14 June 2004

Can The Lakers Come Back?

From the Detroit Free Press

I love basketball. I love Michael Jordan since his days at Chicago. The invincibility of the Chicago Bulls during their peak I attribute to both Michael Jordan and the Zen master, Phil Jackson. When the Chicago juggernaut broke up, I switched my allegiance to the Los Angeles Lakers. That was where Phil Jackson went and I think I was right after they won 3 NBA championships for 3 straight years. Now, the Lakers are back in the finals this year, but they are now against the wall against the Detroit Pistons at 3-1, in favor of the latter. Game 5 is on Wednesday. One more win by the Pistons, and the Lakers head to nowhere. What is happening to the Lakers? They got the Mailman, they got Payton, they got Kobe, and Shaq, and they're still falling down like London Bridge.

According to Mitch Albom of the Detroit Free Press:
"The giant is falling. The Lakers' machine is clanking in the city of motors and engines and it may not even have enough juice to take this series home. No team has come back from a 3-1 deficit in the Finals, which is where the Lakers are today, thanks to the Pistons' stirring 88-80 victory in Game 4 Sunday night [Monday morning here in Manila] at the Palace. By the end of the night, as the Pistons were high-fiving, the stars from L.A. were scowling and screaming at referees. Phil Jackson, who has never faced this kind of deficit, was visibly frustrated.
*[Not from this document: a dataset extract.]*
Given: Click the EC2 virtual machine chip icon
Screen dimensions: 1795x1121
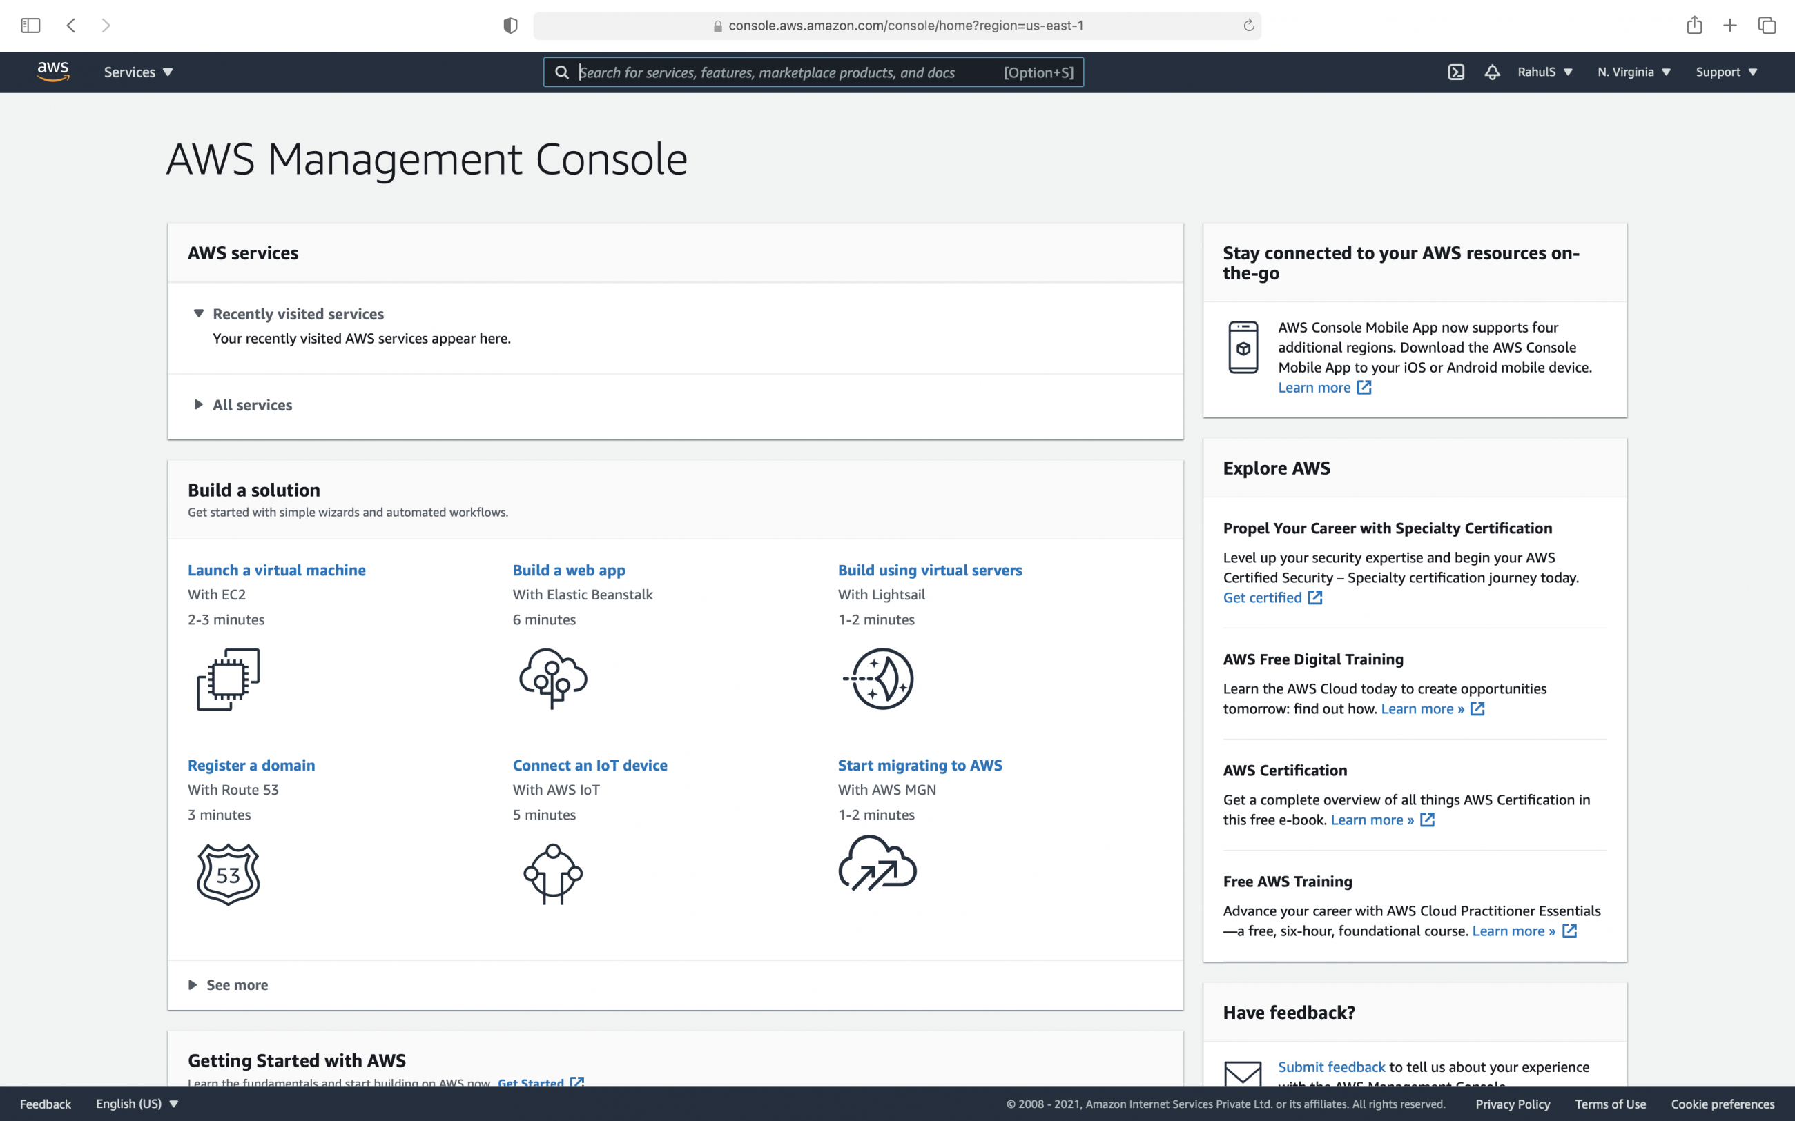Looking at the screenshot, I should pyautogui.click(x=228, y=679).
What's left? Unless Jackson has some hidden roster of young, fast and healthy players, Game 5 or 6 or 7 will ultimately, it seems, yield a similar result. The Pistons are simply well-matched against this team: when talent meets talent, when body meets body, and when hunger meets hunger. Especially when hunger meets hunger. What they are doing is a testament to guys working together and an indictment of guys working for themselves.

"Do you guys feel like it's over?" someone asked Jackson.

"They don't feel it's over," he said. "They just want a fair shake. They want an even break from the refs. They want to feel like they're not playing uphill."

Folks, when they start blaming the referees, it's over.

And Phil knows it.
So that's how the cookie crumbles?

I do hope Phil comes up with the triangle or the circular or the square offense. And Mitch Albom may be right. The Detroit Pistons may really be "working together," and the Lakers "working for themselves." That explains everything, don't you think? Whatever happens, the hungrier team will definitely win.